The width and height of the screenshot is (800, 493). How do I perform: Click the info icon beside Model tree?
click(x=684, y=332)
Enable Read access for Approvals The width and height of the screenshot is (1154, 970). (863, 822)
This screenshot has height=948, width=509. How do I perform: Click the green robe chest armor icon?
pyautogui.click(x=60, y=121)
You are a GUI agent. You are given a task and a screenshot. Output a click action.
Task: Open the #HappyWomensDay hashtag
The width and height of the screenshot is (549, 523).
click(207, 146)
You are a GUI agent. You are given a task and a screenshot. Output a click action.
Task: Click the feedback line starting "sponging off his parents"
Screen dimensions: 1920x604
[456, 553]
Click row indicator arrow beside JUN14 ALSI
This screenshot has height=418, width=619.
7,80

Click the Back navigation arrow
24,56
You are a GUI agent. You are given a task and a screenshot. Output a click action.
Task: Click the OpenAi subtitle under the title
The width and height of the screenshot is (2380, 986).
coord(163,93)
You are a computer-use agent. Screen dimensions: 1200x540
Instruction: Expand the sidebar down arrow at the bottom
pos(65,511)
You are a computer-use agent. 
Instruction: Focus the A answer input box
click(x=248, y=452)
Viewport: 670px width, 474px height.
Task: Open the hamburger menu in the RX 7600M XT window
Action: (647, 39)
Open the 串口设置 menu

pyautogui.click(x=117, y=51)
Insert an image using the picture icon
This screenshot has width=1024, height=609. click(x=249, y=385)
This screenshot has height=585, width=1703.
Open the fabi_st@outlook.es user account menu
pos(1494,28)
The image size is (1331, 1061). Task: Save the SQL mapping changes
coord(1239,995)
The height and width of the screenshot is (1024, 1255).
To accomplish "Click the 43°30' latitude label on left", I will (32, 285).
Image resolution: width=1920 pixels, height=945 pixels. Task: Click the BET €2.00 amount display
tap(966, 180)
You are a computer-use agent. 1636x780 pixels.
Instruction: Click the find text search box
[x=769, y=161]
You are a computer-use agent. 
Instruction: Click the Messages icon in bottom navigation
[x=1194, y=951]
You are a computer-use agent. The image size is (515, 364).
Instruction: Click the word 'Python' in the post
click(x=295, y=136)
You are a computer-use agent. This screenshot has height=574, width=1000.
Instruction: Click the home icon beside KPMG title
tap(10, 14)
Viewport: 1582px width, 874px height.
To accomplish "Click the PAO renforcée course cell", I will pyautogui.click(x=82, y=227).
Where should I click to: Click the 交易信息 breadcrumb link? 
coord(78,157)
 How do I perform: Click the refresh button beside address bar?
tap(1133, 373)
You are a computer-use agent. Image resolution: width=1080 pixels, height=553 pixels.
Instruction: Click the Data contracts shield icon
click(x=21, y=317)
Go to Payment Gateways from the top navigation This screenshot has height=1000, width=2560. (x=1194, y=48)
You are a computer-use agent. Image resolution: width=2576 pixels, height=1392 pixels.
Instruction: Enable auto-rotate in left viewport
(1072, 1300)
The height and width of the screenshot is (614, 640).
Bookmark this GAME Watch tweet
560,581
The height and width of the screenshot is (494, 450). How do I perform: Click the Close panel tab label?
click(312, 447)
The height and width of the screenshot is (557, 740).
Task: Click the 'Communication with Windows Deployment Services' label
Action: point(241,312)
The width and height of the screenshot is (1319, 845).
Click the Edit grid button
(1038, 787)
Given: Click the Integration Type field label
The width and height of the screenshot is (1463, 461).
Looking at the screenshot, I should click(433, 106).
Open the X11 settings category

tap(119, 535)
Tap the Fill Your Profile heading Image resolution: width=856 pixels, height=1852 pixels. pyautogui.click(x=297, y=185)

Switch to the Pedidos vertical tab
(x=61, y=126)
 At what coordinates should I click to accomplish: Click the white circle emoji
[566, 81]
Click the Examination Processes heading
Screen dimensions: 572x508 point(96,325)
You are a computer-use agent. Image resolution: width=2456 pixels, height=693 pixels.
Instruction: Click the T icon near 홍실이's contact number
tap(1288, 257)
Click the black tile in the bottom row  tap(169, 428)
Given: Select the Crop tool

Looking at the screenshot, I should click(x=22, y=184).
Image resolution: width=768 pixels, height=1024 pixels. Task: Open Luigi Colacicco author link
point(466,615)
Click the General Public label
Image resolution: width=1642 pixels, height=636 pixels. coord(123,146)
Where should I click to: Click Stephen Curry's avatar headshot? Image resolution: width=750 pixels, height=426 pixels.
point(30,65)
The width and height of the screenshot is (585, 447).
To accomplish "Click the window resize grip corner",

○ ○ ○ ○ ○

Please determine how many lines of the listing above include the word "will" and state only that number.

> TASK RESPONSE: 2